После радикальной ломки всего церковно-бытового уклада народной жизни, наступившей при Петре Великом, религиозная жизнь русского народа потекла по совсем другому руслу. Русское общество, в лице образованных классов, все больше и больше отходило от церковной жизни, которая раньше наполняла собой всю жизнь русского человека. В силу этого терялась ясность и определенность переживания отдельных праздников, разница между ними понемногу стушевывалась. От углубления в созерцание тайн домостроительства Божия люди все больше и больше переходили к сосредоточиванию на собственных переживаниях. Постоянное горение духа, бывшее у наших предков, сменилось лишь временными проблесками религиозного сознания. Эти временные проблески сосредотачиваются уже не на всем мире, а лишь больше на определении моего отношения к миру, на моей борьбы с волнами житейского моря.
Этот мотив весьма характерен для религиозного чувства современного нам общества. В силу этого, в религиозном жизнепонимании современного русского общества совершенно отсутствует созерцание, но зато ярко выражена внутренняя борьба, внутренние смущения, подчас мучительно ищущие себе смысла, оправдания и умирения. Поэтому большинство современных русских людей не могут удовлетвориться бесстрастными созерцательными древними мелодиями. Эти мелодии не находят себе отклика в душе, ибо выражают духовные созерцания, а не душевные движения. Интеллигенция отошла от полной церковной жизни.
Между церковным и духовным композитором существует разница. Духовный композитор прислушивается к голосу субъективных религиозных переживаний. Он — религиозный лирик. Таково по настроению и наше общество. Религиозный духовный лирик несколько отклоняется от общецерковного чувства. Каждый духовный композитор, передавая священный текст, передает не столько то, что дано в этом тексте, сколько то, как он воспринимает этот текст, какие чувства возникают в нем при чтении или размышлении об этом тексте.
Церковный же композитор субъективен в значительно меньшей степени, и в силу этого — он более созерцатель. Он передает не свои чувства, а чувства всей церкви. Он передает обратно духовному композитору — не то, как он воспринимает и переживает данный текст, но то, что в нем дано. Церковь, как тело Христово, как совокупность всех верных, переживает в своих богослужениях все спасительные для нас события. Постоянное пребывание в этом переживании, слияние моего субъективного чувства и сознания с чувством и сознанием всей Церкви — и есть церковность. Но насколько церковность доступна нам? Вряд ли церковные созерцания доступны среднему интеллигенту. Ему более доступны субъективные переживания композитора, выражающие понятным ему музыкальным языком его же собственные чувства.
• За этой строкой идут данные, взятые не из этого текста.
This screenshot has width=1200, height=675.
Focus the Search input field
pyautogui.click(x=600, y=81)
[1] Гарднер И. А. Богослужебное пение Русской Православной Церкви: В 2 т. – М.: Православный Свято-Тихоновский богословский институт, 2004.
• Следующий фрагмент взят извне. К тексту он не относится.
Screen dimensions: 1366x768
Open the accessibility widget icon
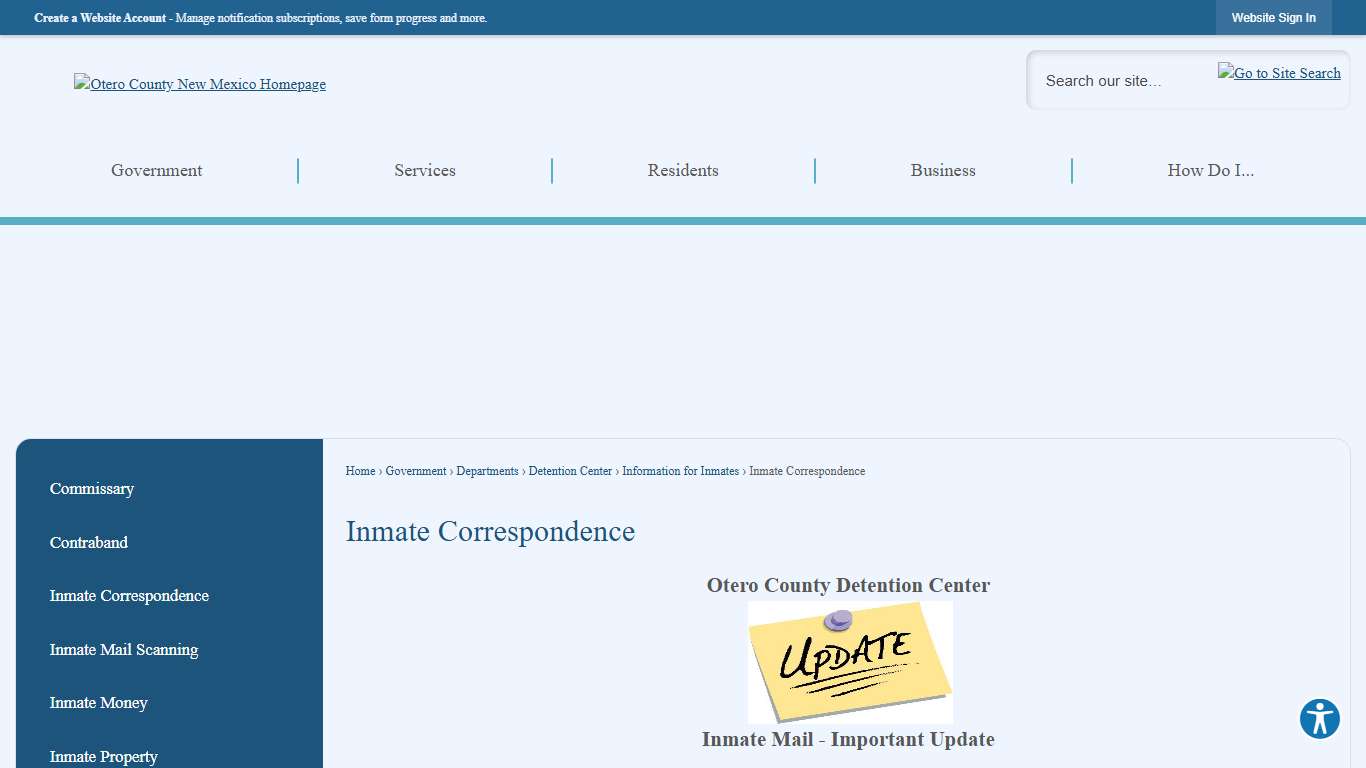point(1319,719)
[2] Гарднер И. А. Богослужебное пение Русской Православной Церкви: В 2 т. – М.: Православный Свято-Тихоновский богословский институт, 2004.
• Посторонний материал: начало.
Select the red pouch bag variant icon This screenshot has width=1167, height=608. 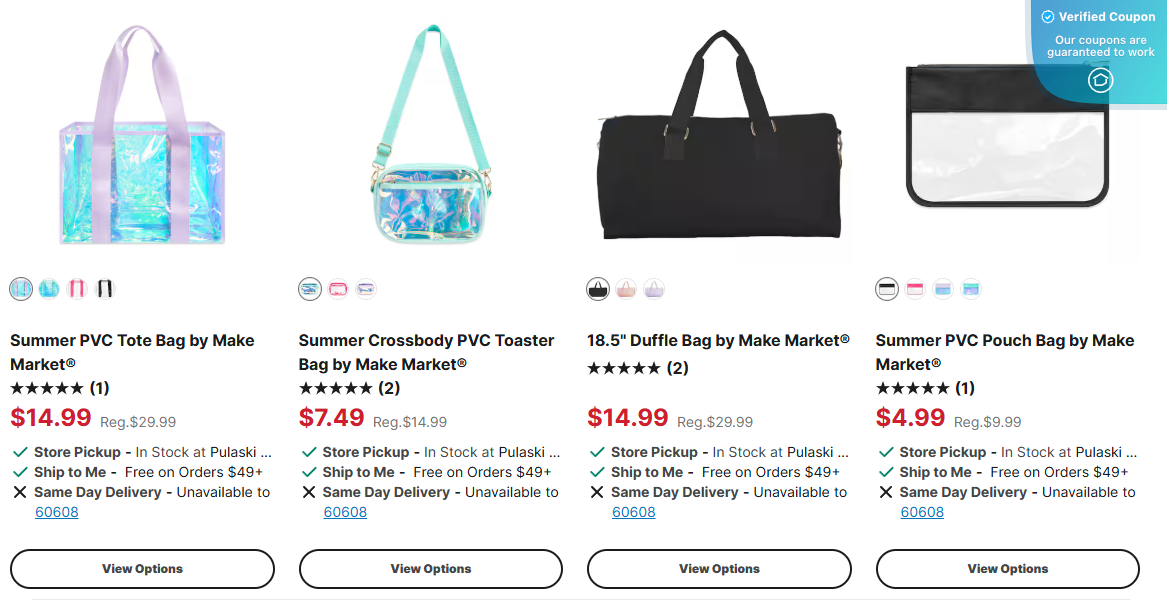(913, 288)
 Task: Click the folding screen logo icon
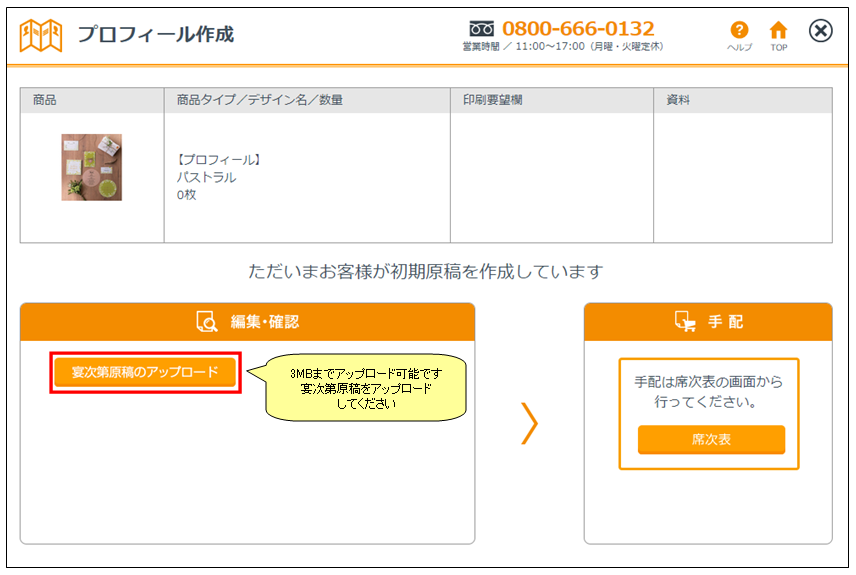click(41, 34)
[3] Гарднер И. А. Богослужебное пение Русской Православной Церкви: В 2 т. – М.: Православный Свято-Тихоновский богословский институт, 2004.
[4] Соколова О. Хоровые и вокально-симфонические произведения Рахманинова. М.,1963
[5] Кастальский А. Д. О моей музыкальной карьере и мои мысли о церковной музыке// Русская духовная музыка в документах и материалах. – М.: Языки русской культуры, 1998.